* **Given problem**: Convert the rows below, from the line that contains "Task: Point to the G1/2M" through the line that contains "(x=666, y=267)", into a JSON list of strings with one string per line and blank lines omitted.

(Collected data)
§

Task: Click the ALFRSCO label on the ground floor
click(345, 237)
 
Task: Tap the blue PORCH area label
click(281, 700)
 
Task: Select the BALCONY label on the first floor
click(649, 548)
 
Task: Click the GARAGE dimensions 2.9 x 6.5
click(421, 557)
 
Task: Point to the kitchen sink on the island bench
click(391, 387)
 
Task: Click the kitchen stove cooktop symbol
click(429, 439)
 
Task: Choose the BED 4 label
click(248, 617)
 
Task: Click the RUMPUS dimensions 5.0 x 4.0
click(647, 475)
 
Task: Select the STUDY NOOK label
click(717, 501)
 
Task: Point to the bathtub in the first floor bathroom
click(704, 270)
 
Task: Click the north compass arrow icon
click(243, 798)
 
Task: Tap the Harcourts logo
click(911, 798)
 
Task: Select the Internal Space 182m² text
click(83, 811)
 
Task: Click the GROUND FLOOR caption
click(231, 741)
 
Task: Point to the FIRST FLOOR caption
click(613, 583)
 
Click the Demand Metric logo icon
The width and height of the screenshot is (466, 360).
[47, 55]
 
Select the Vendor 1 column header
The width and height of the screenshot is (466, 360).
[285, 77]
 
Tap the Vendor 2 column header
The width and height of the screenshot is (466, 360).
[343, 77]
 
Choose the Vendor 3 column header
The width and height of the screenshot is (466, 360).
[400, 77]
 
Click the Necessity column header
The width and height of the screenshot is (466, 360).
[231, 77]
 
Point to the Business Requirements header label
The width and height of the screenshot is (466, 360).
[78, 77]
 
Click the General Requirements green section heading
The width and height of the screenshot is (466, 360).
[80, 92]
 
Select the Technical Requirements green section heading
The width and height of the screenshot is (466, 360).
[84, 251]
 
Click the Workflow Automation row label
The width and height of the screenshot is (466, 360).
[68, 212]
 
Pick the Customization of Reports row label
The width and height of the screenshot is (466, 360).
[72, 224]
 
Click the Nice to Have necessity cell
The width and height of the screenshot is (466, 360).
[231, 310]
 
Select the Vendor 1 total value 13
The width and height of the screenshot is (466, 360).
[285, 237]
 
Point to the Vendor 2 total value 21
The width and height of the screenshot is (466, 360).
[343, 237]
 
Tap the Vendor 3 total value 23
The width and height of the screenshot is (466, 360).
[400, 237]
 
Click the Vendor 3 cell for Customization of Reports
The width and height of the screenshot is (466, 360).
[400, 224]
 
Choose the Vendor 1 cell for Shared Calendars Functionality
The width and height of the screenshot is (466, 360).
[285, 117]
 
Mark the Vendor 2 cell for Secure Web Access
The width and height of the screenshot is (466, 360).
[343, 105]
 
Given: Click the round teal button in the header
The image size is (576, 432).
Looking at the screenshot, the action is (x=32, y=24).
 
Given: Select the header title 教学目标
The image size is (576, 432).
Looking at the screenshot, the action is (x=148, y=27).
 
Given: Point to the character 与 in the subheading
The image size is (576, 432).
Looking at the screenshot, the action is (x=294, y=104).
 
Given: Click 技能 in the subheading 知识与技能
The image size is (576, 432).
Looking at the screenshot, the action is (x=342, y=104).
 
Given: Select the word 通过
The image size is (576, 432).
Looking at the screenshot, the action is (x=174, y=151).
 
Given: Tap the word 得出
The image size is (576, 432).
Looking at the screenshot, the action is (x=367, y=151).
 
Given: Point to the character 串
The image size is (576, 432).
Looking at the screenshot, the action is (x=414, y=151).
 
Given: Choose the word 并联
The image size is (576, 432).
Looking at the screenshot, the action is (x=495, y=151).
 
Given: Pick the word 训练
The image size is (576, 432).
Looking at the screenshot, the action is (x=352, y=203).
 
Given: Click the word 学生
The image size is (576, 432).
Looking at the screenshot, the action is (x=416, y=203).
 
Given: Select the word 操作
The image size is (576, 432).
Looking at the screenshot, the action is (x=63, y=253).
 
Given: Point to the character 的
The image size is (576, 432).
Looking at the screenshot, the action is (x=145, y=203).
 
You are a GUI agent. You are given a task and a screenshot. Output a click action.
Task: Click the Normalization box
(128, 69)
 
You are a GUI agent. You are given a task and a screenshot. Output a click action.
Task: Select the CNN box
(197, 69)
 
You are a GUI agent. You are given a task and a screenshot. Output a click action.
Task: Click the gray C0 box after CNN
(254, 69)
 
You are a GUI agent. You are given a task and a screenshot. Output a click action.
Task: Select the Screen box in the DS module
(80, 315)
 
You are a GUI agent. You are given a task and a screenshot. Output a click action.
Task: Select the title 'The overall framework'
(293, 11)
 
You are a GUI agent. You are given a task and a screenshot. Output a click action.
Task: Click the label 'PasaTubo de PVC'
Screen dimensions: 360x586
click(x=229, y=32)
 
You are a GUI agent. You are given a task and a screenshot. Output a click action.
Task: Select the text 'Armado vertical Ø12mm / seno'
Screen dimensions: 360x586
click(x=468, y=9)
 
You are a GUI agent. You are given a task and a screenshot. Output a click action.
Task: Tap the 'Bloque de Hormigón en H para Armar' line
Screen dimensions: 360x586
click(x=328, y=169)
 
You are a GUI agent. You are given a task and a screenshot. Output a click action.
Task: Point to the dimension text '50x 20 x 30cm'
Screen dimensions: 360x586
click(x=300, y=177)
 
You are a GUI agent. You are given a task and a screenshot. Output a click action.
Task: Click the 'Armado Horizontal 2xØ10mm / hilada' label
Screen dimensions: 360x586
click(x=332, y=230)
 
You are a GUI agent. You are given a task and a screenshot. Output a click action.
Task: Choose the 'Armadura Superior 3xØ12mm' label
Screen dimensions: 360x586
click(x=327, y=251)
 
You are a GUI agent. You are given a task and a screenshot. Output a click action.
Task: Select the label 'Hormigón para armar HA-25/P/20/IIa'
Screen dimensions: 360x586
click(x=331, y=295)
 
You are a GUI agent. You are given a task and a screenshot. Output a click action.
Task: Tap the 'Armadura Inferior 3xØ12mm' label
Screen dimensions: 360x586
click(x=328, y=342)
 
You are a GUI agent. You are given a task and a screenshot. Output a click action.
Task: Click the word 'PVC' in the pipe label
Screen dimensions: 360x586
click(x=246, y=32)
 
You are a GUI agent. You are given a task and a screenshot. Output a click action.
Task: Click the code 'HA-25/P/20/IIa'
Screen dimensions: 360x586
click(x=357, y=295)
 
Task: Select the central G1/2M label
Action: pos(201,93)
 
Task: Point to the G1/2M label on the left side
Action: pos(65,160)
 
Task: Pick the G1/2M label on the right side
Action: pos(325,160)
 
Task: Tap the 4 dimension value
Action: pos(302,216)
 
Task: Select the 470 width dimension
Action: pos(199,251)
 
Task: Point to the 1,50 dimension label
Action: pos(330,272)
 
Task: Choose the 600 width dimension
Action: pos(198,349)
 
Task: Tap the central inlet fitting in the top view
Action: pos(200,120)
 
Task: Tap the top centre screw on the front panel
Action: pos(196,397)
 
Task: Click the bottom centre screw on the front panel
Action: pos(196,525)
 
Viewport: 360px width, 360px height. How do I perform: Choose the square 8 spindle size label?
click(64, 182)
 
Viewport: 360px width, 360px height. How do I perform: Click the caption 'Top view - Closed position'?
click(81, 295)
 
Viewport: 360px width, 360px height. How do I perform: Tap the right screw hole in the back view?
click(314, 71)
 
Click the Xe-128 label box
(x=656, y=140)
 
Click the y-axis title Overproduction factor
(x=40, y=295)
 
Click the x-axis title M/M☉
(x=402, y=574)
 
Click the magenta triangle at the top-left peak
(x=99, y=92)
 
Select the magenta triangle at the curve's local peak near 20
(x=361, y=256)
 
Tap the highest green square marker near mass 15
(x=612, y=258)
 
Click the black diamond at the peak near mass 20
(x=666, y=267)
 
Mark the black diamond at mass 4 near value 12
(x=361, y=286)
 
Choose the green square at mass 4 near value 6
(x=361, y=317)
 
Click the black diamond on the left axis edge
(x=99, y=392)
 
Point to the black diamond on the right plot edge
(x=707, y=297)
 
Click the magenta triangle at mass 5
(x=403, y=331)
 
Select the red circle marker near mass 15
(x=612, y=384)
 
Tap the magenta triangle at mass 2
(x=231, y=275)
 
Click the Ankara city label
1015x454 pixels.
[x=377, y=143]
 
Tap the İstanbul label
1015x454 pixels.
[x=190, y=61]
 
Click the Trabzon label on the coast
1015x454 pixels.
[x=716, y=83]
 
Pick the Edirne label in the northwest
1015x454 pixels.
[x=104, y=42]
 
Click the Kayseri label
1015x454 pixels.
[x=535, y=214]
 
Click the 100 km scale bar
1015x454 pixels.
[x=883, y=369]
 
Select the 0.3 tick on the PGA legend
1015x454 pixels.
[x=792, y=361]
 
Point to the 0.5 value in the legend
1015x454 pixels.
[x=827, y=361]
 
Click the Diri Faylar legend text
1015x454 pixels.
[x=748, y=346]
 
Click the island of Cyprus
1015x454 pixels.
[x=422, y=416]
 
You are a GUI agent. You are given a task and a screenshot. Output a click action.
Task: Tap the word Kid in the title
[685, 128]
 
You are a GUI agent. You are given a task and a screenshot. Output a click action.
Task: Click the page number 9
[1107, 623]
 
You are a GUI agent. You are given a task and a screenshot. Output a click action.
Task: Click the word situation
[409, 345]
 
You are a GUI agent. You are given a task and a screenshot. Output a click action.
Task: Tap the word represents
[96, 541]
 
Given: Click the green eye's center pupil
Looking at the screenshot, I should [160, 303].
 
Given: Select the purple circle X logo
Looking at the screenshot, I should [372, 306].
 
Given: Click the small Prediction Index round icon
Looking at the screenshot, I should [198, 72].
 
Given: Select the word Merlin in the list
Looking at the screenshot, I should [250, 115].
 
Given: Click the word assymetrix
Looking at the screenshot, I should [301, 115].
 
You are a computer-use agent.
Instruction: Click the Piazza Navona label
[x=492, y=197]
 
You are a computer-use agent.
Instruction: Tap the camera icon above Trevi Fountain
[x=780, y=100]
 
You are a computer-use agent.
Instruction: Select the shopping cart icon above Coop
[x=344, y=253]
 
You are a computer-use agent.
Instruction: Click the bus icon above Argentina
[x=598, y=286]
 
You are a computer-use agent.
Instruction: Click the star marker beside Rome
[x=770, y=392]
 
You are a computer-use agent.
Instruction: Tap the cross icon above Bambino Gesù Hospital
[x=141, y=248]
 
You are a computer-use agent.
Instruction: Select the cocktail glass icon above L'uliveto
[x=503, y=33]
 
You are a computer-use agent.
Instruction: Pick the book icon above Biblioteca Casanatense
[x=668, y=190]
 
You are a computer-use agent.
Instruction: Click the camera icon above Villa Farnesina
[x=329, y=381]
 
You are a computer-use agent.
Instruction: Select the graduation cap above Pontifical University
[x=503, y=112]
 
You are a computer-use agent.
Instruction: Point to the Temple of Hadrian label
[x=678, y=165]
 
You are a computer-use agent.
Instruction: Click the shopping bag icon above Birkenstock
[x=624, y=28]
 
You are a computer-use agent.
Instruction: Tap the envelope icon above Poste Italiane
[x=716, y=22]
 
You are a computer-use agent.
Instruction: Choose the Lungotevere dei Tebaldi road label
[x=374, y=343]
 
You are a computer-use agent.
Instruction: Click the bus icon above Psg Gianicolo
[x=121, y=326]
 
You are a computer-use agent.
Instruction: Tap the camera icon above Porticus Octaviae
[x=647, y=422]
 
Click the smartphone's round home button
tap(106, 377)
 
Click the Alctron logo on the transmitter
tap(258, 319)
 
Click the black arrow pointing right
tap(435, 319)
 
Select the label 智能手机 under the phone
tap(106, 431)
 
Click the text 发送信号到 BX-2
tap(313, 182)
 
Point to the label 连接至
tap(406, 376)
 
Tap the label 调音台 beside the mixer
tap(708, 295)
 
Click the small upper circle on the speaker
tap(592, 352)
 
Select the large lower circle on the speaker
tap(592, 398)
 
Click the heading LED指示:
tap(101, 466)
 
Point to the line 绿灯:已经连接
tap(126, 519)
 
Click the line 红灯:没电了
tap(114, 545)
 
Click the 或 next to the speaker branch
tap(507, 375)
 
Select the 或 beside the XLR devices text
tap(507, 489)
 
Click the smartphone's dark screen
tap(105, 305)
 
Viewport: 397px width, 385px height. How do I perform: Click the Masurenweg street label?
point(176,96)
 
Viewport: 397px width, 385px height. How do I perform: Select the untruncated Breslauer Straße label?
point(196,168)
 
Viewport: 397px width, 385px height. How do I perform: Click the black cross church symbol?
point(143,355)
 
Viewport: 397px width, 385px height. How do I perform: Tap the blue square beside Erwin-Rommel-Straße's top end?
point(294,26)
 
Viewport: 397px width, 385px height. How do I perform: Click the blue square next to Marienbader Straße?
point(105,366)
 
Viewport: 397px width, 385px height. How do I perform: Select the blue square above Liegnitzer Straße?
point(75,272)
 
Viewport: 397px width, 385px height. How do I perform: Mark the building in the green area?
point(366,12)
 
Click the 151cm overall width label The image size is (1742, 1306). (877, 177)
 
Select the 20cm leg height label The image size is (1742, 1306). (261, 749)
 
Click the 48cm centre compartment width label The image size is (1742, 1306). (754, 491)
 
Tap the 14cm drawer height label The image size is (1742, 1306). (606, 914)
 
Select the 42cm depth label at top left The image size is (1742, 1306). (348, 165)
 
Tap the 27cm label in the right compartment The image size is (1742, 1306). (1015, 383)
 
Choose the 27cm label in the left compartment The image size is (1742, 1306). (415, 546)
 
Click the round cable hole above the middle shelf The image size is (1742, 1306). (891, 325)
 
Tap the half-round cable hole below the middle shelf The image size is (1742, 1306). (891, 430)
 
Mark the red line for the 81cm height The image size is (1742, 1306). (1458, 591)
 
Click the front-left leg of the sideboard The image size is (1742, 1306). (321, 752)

§

* **Output for this task**:
[
  "Task: Point to the G1/2M label on the left side",
  "Action: pos(65,160)",
  "Task: Pick the G1/2M label on the right side",
  "Action: pos(325,160)",
  "Task: Tap the 4 dimension value",
  "Action: pos(302,216)",
  "Task: Select the 470 width dimension",
  "Action: pos(199,251)",
  "Task: Point to the 1,50 dimension label",
  "Action: pos(330,272)",
  "Task: Choose the 600 width dimension",
  "Action: pos(198,349)",
  "Task: Tap the central inlet fitting in the top view",
  "Action: pos(200,120)",
  "Task: Tap the top centre screw on the front panel",
  "Action: pos(196,397)",
  "Task: Click the bottom centre screw on the front panel",
  "Action: pos(196,525)",
  "Viewport: 360px width, 360px height. How do I perform: Choose the square 8 spindle size label?",
  "click(64, 182)",
  "Viewport: 360px width, 360px height. How do I perform: Click the caption 'Top view - Closed position'?",
  "click(81, 295)",
  "Viewport: 360px width, 360px height. How do I perform: Tap the right screw hole in the back view?",
  "click(314, 71)",
  "Click the Xe-128 label box",
  "(x=656, y=140)",
  "Click the y-axis title Overproduction factor",
  "(x=40, y=295)",
  "Click the x-axis title M/M☉",
  "(x=402, y=574)",
  "Click the magenta triangle at the top-left peak",
  "(x=99, y=92)",
  "Select the magenta triangle at the curve's local peak near 20",
  "(x=361, y=256)",
  "Tap the highest green square marker near mass 15",
  "(x=612, y=258)",
  "Click the black diamond at the peak near mass 20",
  "(x=666, y=267)"
]